→ **Instruction**: Rescale the part that opens with the line containing "The image size is (800, 464)." and closes with the line containing "[x=394, y=221]" by writing out only those lines again, requests included, with every answer coordinate multiplied by 1.1 and rounded to a whole number, halves going up. Leave the pictures out.

→ **Excerpted data**:

──────────────────────────────

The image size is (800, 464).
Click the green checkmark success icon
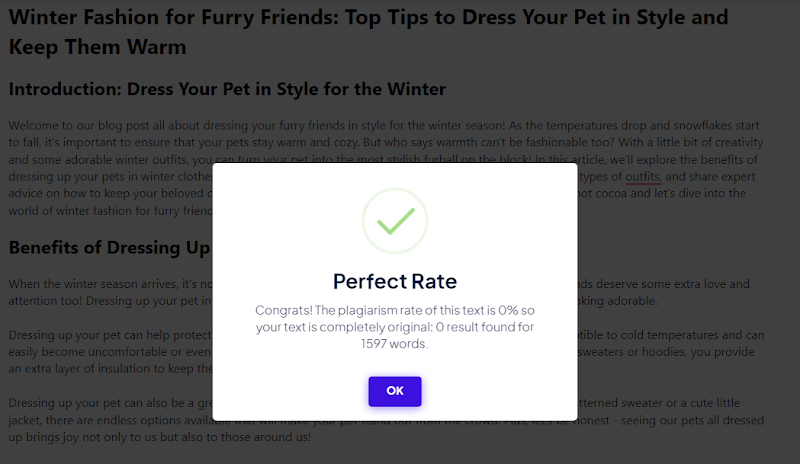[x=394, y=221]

──────────────────────────────

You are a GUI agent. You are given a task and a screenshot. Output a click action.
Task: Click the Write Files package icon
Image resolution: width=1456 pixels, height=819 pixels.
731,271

──────────────────────────────

→ **Written reply**:
The image size is (800, 464).
Click the green checkmark success icon
[x=433, y=243]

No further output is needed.